* **PROBLEM**:
Exclude the pictures and retype the entries as written.

+++

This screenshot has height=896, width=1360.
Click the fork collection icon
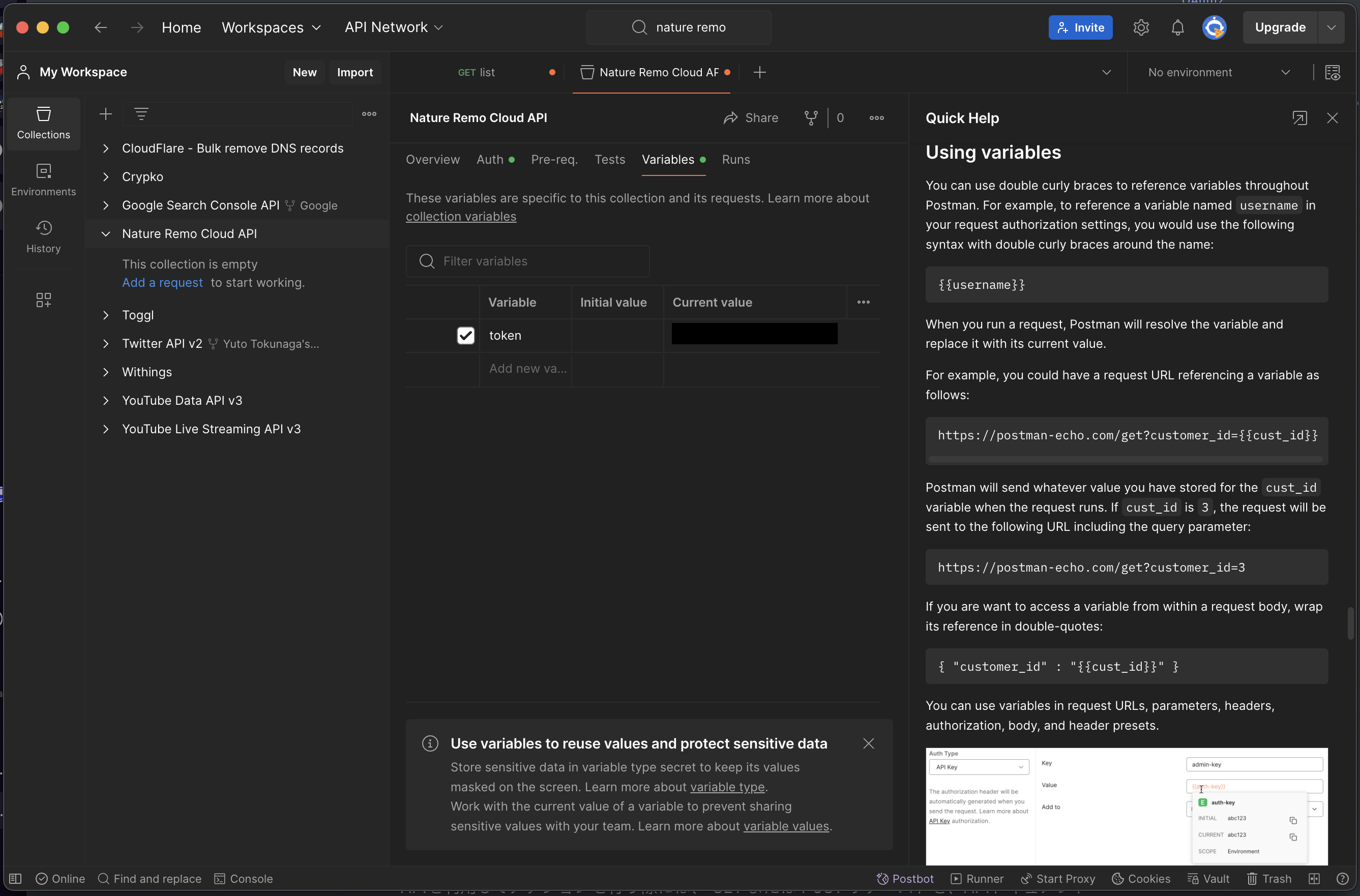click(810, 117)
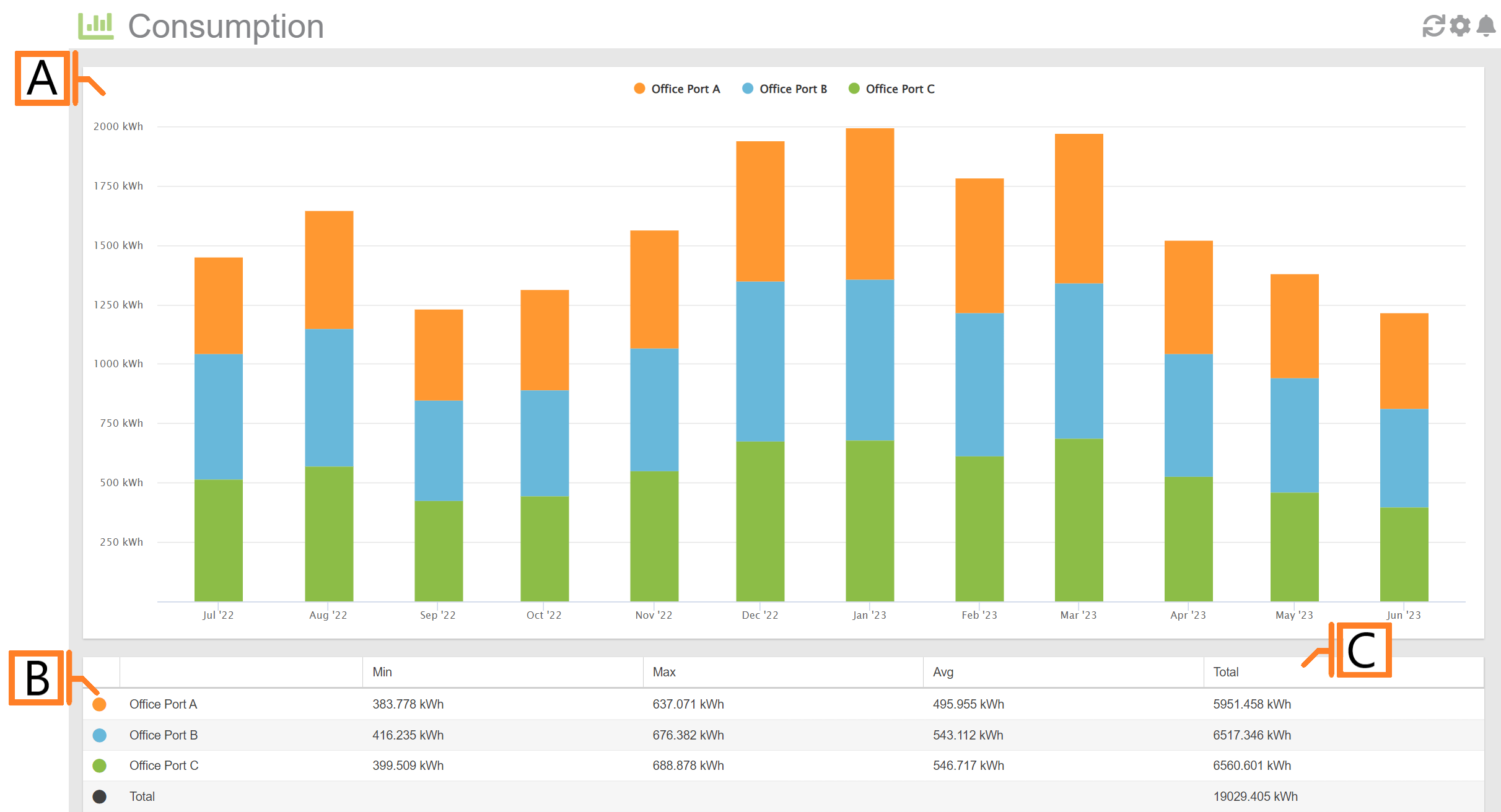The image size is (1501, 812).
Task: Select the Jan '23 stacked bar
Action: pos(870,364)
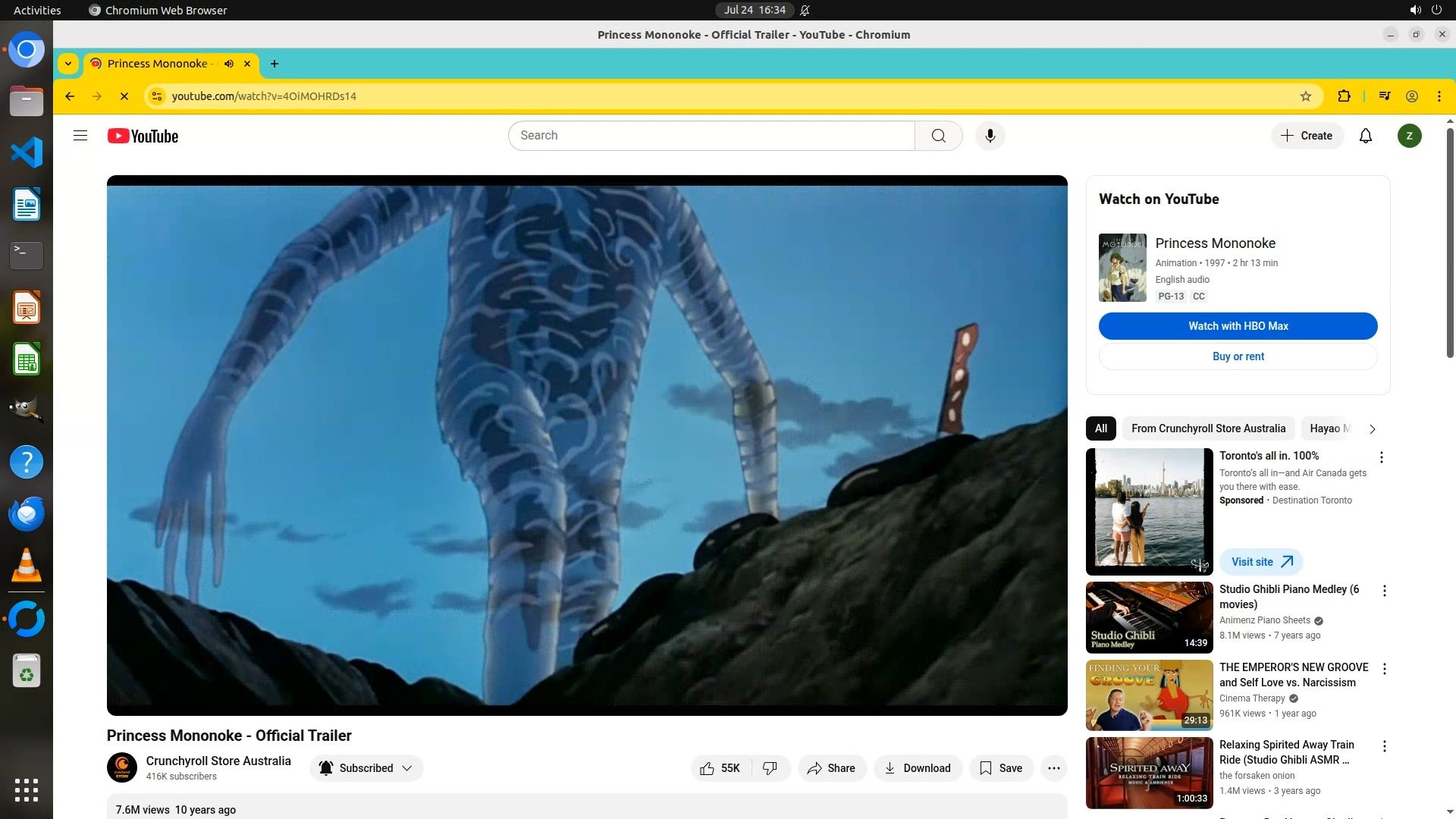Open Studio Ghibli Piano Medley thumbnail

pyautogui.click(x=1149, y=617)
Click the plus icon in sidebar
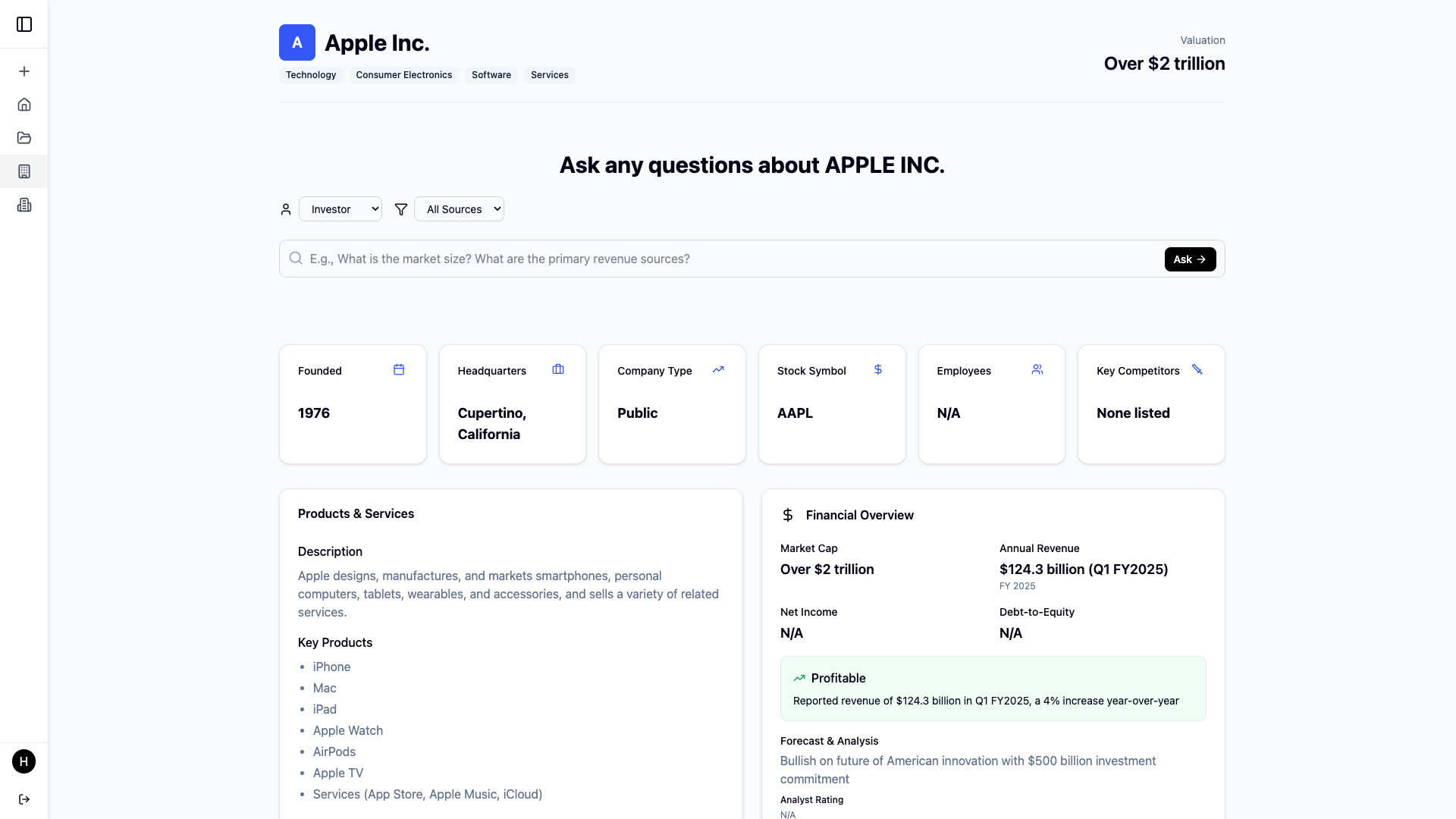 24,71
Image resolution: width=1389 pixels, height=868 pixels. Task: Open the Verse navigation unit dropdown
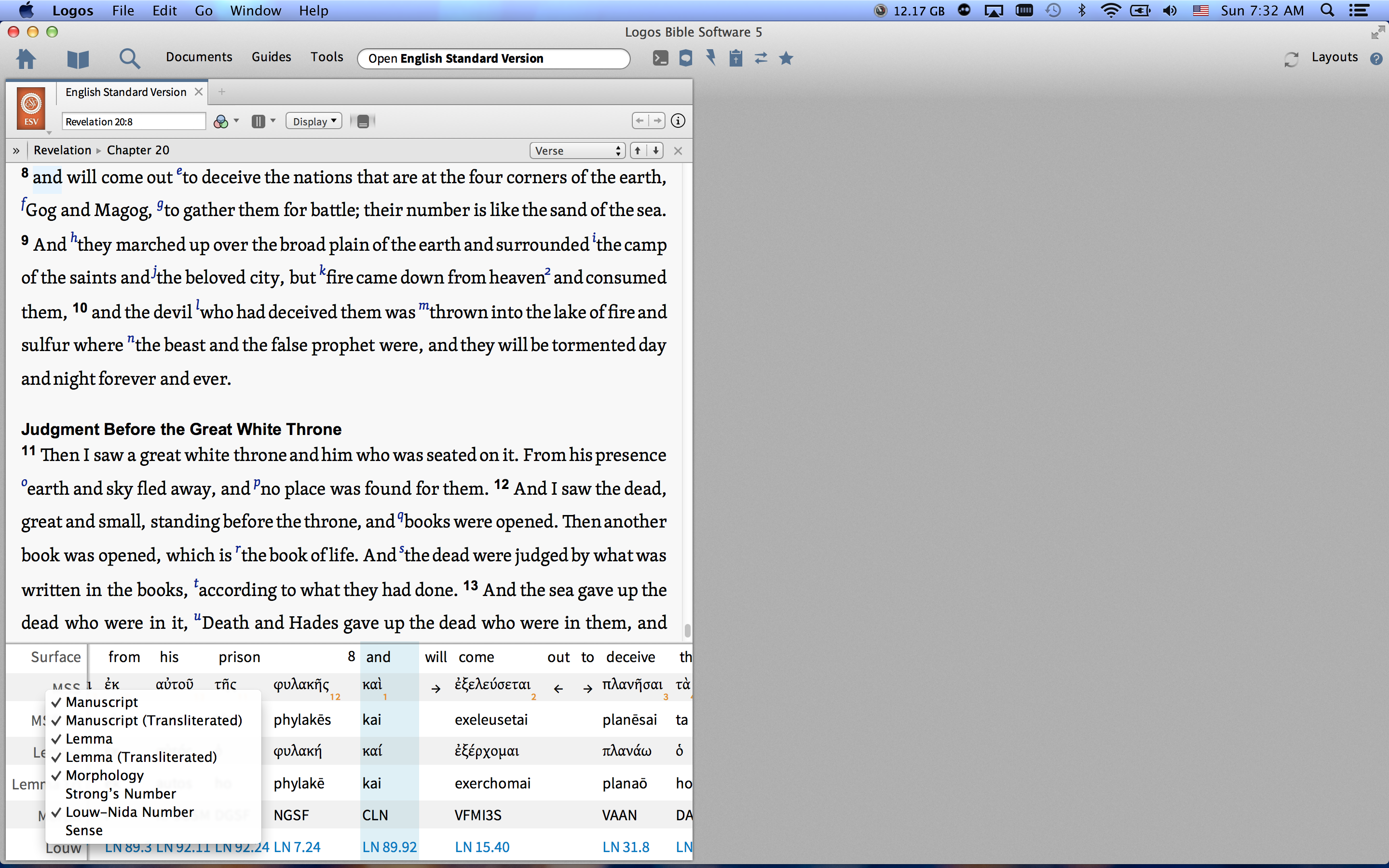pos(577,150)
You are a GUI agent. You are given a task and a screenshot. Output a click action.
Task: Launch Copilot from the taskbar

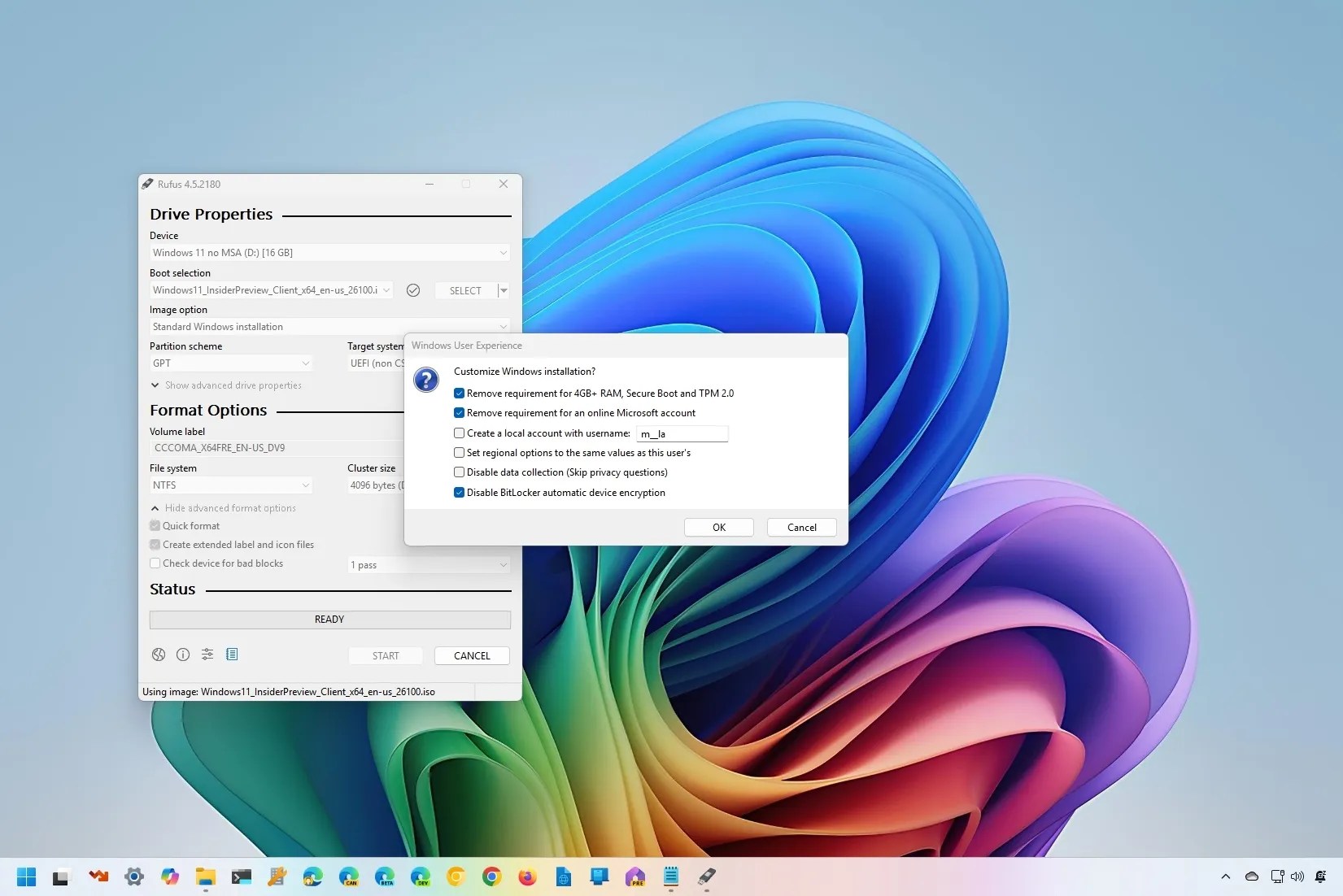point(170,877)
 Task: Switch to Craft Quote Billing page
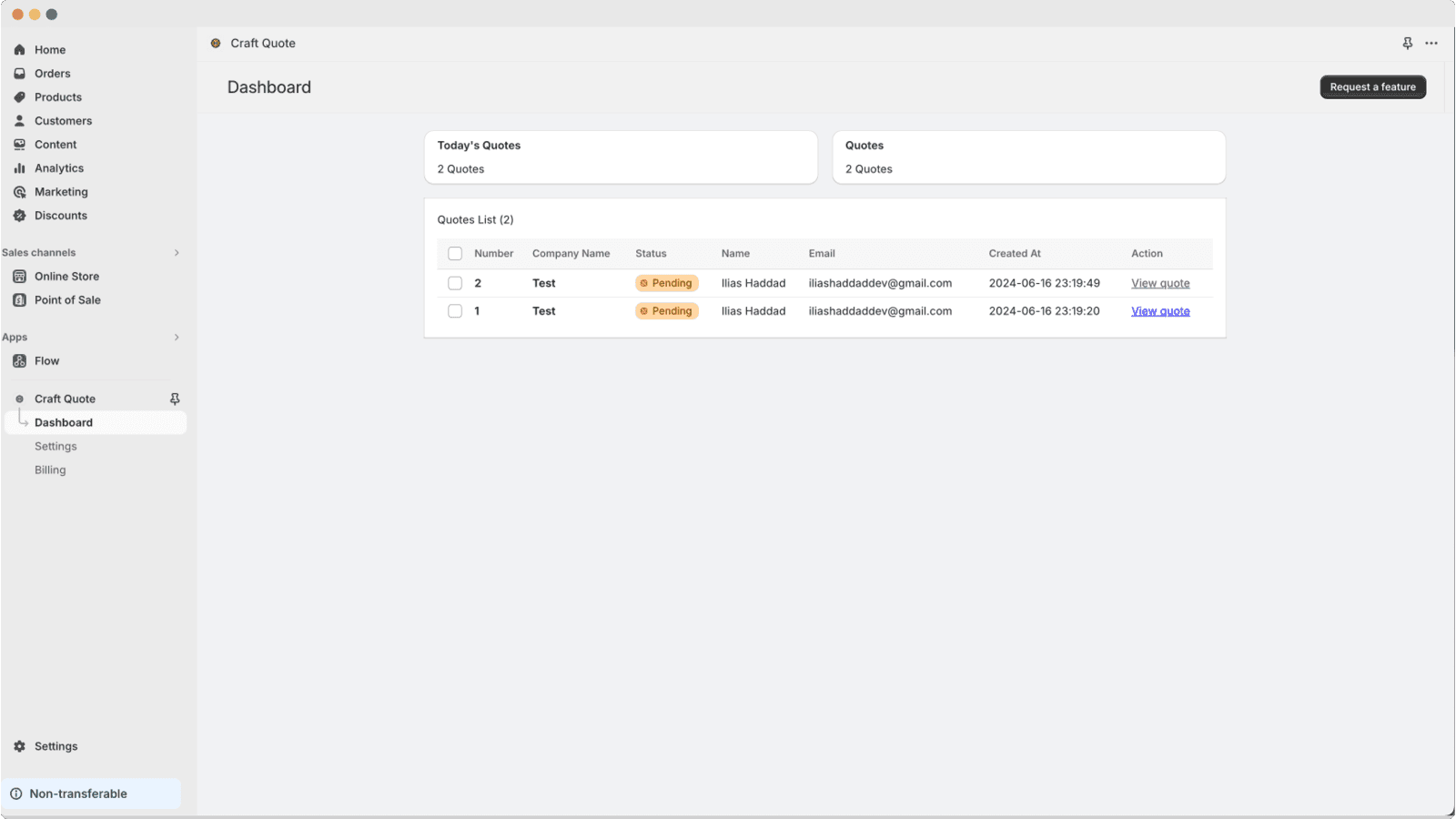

+++

* **RESPONSE BELOW**:
This screenshot has height=896, width=1360.
Click the fork collection icon
click(810, 117)
The image size is (1501, 812).
Task: Select the Jan '23 stacked bar
Action: pos(870,364)
Open Studio Ghibli Piano Medley thumbnail

pyautogui.click(x=1149, y=617)
Click the plus icon in sidebar
 24,71
Image resolution: width=1389 pixels, height=868 pixels. Task: Open the Verse navigation unit dropdown
pos(577,150)
You are a GUI agent. You are given a task and a screenshot. Output a click action.
Task: Launch Copilot from the taskbar

point(170,877)
 Task: Switch to Craft Quote Billing page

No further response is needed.